An emotional occasion? “It definitely will be,” O’Callaghan said yesterday. “We’re playing cup final stuff now. It’s 80 minutes on Sunday and that’s it.
“Being honest, it was the worst feeling ever coming away from the last World Cup and I’d do anything not to go through that experience again. That’s what drives me. I know it might seem to be negative but I would hate to have that feeling again.
“That France trip was (the lowest ebb). We were still scratching our heads. We don’t know what went on. We thought we were doing everything right.
“The flight out here takes ages, but the flight home is like 10 minutes, and you’re sitting at home thinking, ‘what went on here’, so yeah, that would drive me trying to avoid that horrible feeling.”
O’Callaghan, 32 and at his third World Cup alongside Munster second-row partner Paul O’Connell, said forwards coach Gert Smal had called on the Irish pack to embrace the big-match pressure in order to produce the type of passionate display that can get the job done against Italy and seal a place in the last eight.

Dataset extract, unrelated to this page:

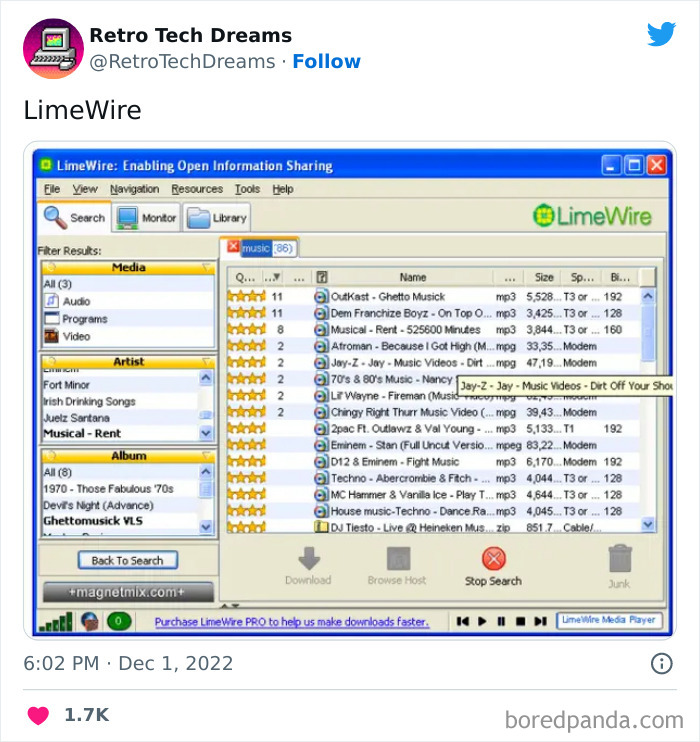Follow Retro Tech Dreams on Twitter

“You can determine everything and just go out and perform,” he said. “For us, a massive thing is tapping into it. Gert has said it to us a few times, ‘I want that Irish performance’, where you can’t really put a finger on something. People might call it an X factor. You kind of know what he’s talking about when you have to go to well, and that’s what we have to do now.”

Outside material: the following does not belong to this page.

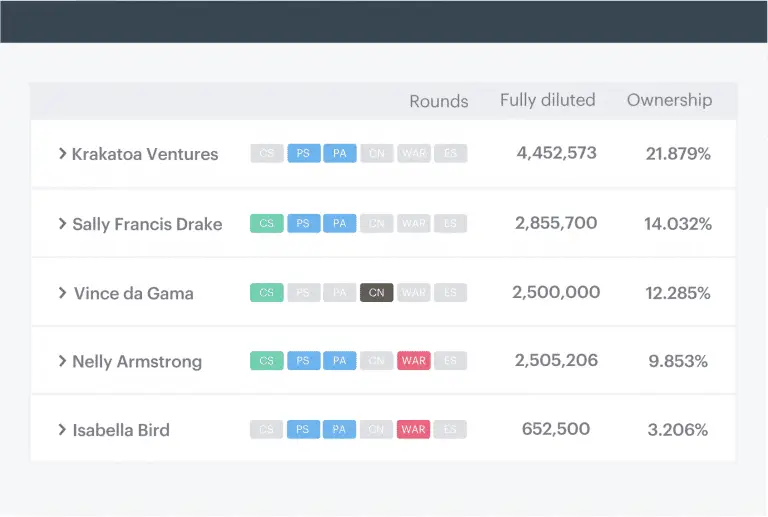Viewport: 768px width, 517px height.
Task: Click Nelly Armstrong's green CS badge
Action: pyautogui.click(x=267, y=360)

This is not a situation anyone in the Ireland camp, not least head coach Declan Kidney, failed to predict: not just that it would all come down to this final group game but also that it would be a straightforward equation — win or bust.
“To be fair,” O’Callaghan said, “Deccie’s said that from the start. He just said, ‘it’s a pool of five, everyone’s going on about bonus points and things like that, but I’m just interested in you winning matches’.
“A big mistake we made the last time, we were talking ourselves up. I don’t know if it’s an Irish thing but it doesn’t sit well with us. We’re better off when we’re ‘cap in hand’ I think.”